• _Task instructions_: Which lines of the entries contain the word "dropdown"? Please list them.
### Supplied entries ###
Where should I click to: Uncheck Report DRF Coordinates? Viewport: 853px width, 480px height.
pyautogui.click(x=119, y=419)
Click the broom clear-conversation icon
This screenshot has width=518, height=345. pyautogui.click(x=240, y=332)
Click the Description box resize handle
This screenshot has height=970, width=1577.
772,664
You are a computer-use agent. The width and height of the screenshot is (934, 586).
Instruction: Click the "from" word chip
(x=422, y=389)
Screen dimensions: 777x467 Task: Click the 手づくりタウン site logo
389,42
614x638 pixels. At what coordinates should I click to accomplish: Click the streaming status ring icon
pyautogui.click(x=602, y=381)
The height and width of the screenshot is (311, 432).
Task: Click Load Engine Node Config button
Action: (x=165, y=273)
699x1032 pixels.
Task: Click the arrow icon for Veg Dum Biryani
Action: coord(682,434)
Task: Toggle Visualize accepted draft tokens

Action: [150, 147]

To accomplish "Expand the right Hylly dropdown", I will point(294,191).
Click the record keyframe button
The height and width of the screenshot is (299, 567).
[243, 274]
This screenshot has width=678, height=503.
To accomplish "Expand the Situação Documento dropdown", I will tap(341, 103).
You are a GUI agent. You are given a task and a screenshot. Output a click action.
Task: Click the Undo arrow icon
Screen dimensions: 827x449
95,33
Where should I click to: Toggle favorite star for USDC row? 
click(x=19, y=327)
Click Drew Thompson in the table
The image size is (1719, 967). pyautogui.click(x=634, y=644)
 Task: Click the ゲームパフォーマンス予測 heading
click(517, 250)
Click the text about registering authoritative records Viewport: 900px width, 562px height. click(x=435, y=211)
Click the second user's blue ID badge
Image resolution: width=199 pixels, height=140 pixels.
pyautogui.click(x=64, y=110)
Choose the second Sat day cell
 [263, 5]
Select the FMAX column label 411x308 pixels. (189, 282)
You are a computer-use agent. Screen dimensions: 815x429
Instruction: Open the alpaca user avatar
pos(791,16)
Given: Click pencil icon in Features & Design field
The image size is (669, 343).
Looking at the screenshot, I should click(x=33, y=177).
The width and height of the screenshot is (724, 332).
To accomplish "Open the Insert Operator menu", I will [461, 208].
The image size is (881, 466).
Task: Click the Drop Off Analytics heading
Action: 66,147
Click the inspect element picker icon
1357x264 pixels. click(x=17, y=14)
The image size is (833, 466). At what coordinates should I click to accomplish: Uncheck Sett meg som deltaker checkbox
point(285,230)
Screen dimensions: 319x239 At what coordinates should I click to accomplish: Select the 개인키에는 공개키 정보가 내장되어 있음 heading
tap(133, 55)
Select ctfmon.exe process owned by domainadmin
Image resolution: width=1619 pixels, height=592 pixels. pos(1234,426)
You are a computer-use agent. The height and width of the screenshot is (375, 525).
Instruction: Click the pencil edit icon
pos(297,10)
###
• _Written response_:
To accomplish "Expand the right Hylly dropdown", I will point(294,191).
To accomplish "Expand the Situação Documento dropdown", I will tap(341, 103).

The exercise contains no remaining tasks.